彼は通学に時間のかかる大阪の大学に通っていることや、アルバイトをしていることもあって、あまり何度も遊びにいったり、千種の様子を見にいく余裕はないらしい。
だから私が千種のことを報告したり、彼女の預かっている犬について元気だと教えると、嬉しそうに聞いてくれた。
要
『……ねえ、樹さんさ、気付いてる?』
ふと、要の声が面白がるような響きを帯びる。
樹
ん……?
要
『前より、よく喋るようになったよね。特に千種さんのことになると、口数が多くなる』
樹
……そうだろうか?
樹
…………いや、そうなのだろうな。彼女と話すのは楽しいから。
要
『全く、のろけちゃって』
樹
(のろけ……)
樹
要はどうして、そういうふうに言うんだ?
要
『へ?』
私はこの前、千種と一緒にユータ達の散歩をしたこと、そして近所の人に『彼氏か』と聞かれたことを要に説明した。
樹
私が『なぜそういうふうに言われたのかわからない』と言うと、千種は微妙な顔をして……その後も、詳しく教えてくれなかったんだ。
樹
私は何か悪いことを言ったのだろうか。
要
『う~ん……』
要
『……樹さんは、千種さんのことを素敵な人だなぁとか思わない?』
樹
素敵……もちろん、いい友人だとは思っている。素敵といえば素敵だな。
要
『じゃあ、可愛いなとかは? 見た目でも、性格の話でもどっちでもいいんだけど』
樹
可愛い……? あまり……そういうふうに考えたことはないが。
要
『うわ。それ、千種さんに直接言わないでよ。絶対怒られるから』
樹
どうしてだ?
要
『千種さんは女の人なんだから。貴女のこと可愛いとか思ったことないなんて言ったら、悲しませるよ』
要
『個人差はあるけど、大体の女の人は、女性だって意識して対応された方が嬉しいものなんだって』
樹
……女性として意識……
樹
要は、そう思って千種に接しているのか?
要
『…………』
要
『……そうだね。
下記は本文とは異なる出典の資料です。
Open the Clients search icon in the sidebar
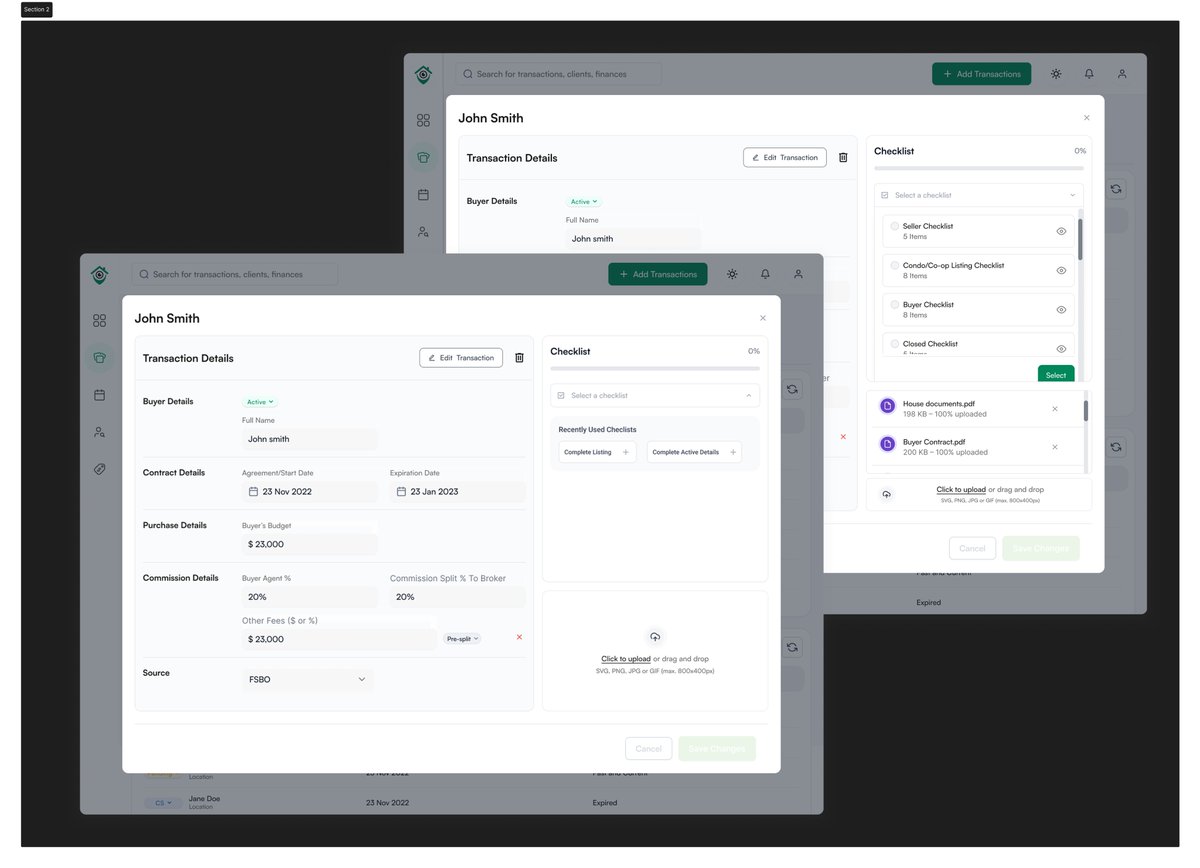tap(99, 431)
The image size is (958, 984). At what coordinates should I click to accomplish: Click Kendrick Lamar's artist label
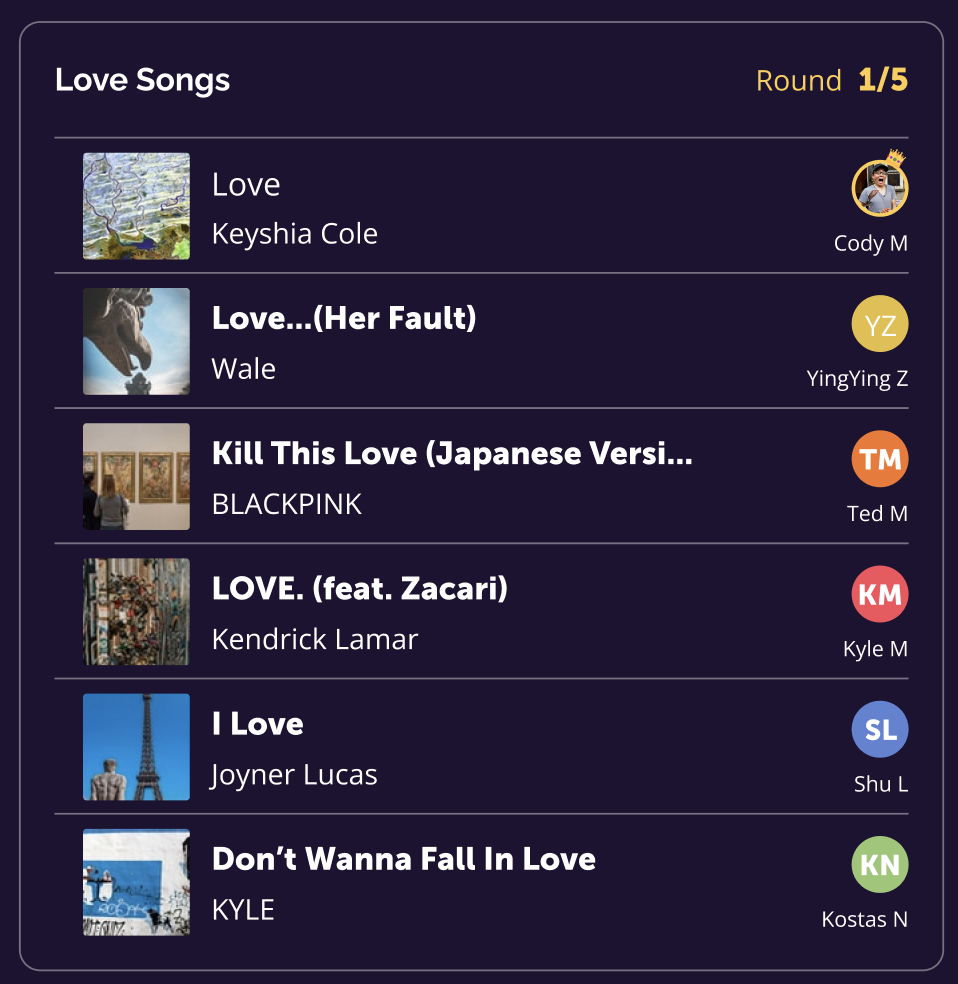point(313,639)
僕は千種さんのことをとても可愛くて素敵な女性だと思ってるよ』
樹
そう……なのか。
樹
(女性として意識……)
声には出さず繰り返した。
樹
(考えてみれば、私にはあまり親しい女性の知り合いはいないな)
樹
(もともと人付き合いの多い方ではないし、やはりハンターは男性の方が多いし……)
樹
(……いわゆる『デリカシーがない』という態度を取ってしまっていたのかもしれない)
樹
(具体的にどうすればそれが改善できるのかわからないが……千種を傷付けたくはないからな)
樹
わかった。私も改めて考えてみよう。
そう要に告げ、適当なタイミングで挨拶を交わして電話を切る。
――その直後、着信が入った。
樹
(……! 千種から……)
樹
…………もしもし。
少しどきりとしながら電話に出る。
だが……すぐに、私はさっき要としていた話など意識の外に飛ばしてしまった。
千種
あ……樹……
千種の声が震えている。
樹
……千種?
千種
樹、ユータが……
千種
ユータが……死んじゃった……
涙で潤んだ彼女の呟きに、私は目を見開いた。